When I worked at a bakery we mixed everything in a big spiral mixer, and everything mixed until it would pass a window pane test (even whole wheat). But when it came to the fermenting (first bulk rise) sourdough got a strech and fold every hour for 3 hours while French dough (poolish) did not. This, combined with the great videos I've seen here with French peasant bakers mixing levain-based bread by hand gave me cause to think about no-knead bread.
Is it the strech and fold that allows no-knead to work? So with a french dough, would it have to be a high hydration dough to be able to accept this approach? Stretch and fold on a more typical lower-hydration french dough (such as Leader's Country loaves from Bread Alone) seems antithetical.
Thoughts?
...are they from levain? sourdough? or are they a regular straight yeasted dough? High hydration? I'm not sure why to stretch and fold either when it already window panes. Our bakery was set up and trained by a French baker trained in France who had his own successful bakery in the States. So somebody must have had a reason for doing it that way.
A long time ago high hydration doughs were known as water doughs. The large amount of water aides natural gluten formation in the dough [enzyme action]. Stretch and folding builds that gluten into chains, aerates the dough [improved yeast production] and in the case of levain distributes the lactic-acid bacteria more evenly. The end result provides a healthy growth medium for the yeast and/or levain and a rubbery, elastic dough capable of holding CO2 bubbles. In the case of high hydration doughs that capability is enhanced by the gelationous structure of the dough allowing large sized CO2 bubbles to form.
Wild-Yeast
So are you saying that stretch and fold approaches are equally applicaple, yeast or levain, so long as it is a high hydration dough? This would seem to do well with an autolyse. But not so with lower hydration such as traditional yeasted french dough?

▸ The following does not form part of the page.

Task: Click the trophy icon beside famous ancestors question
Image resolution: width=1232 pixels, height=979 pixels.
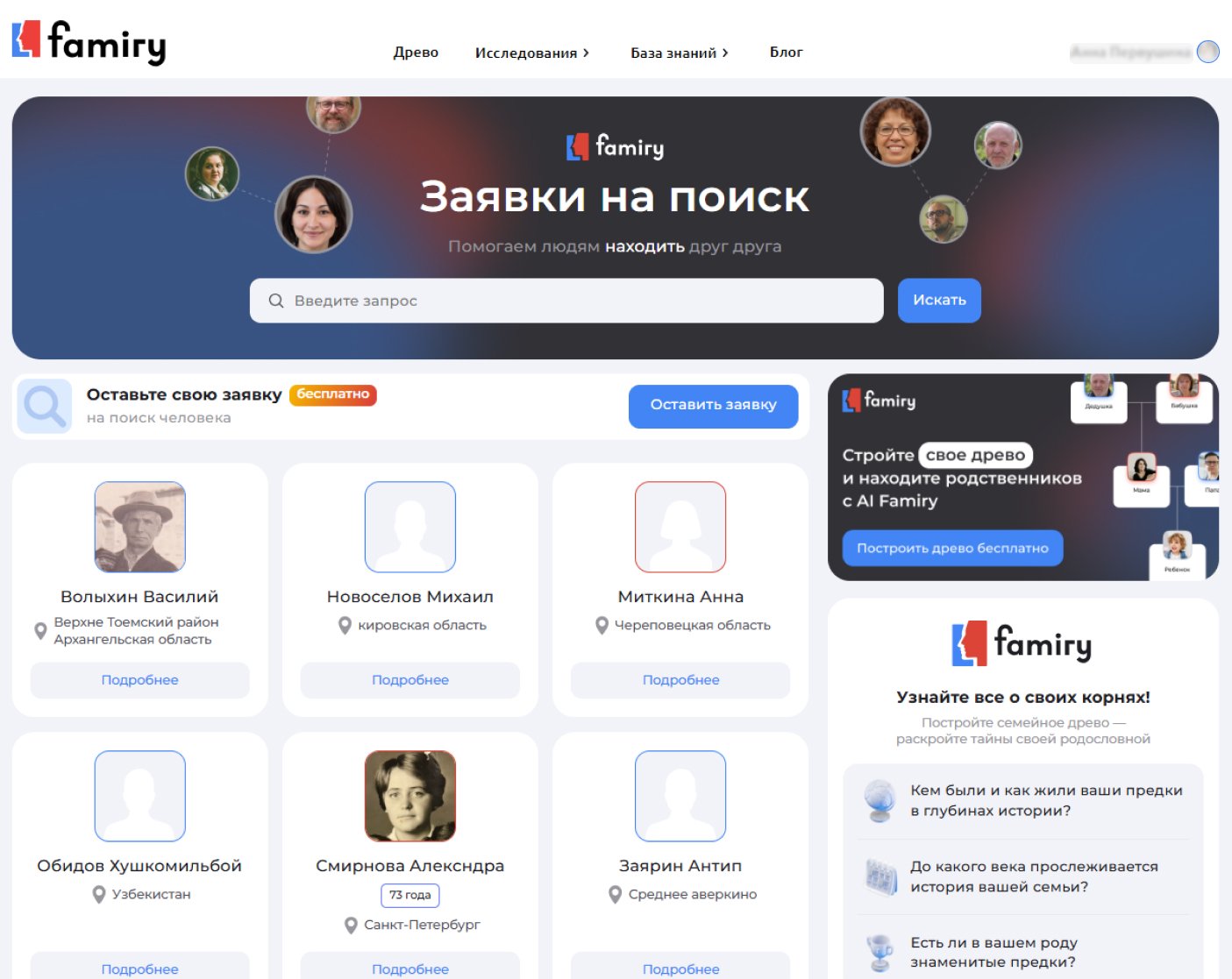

As Wild-Yeast said, S&F serves a number of functions. One not mentioned is the effect on crumb structure. S&F helps develop gluten. It is a substitute for longer mechanical mixing. In contrast to mechanical mixing, it results in a more chaotic gluten network and, thus, a more open crumb with holes of varying size, randomly distributed. This is desireable with baguettes as well as pains au levain. In addition, if you shorten the mechanical mixing, you also get less oxidation of caretinoid pigmenets and, thus, a yellower, less white crumb and improved bread flavor.
As far as I know, S&F is applied to both high- and low-hydration doughs. By "low-," I mean in the 65-70% range, not 50-60% as you might have with challah or bagels, for example.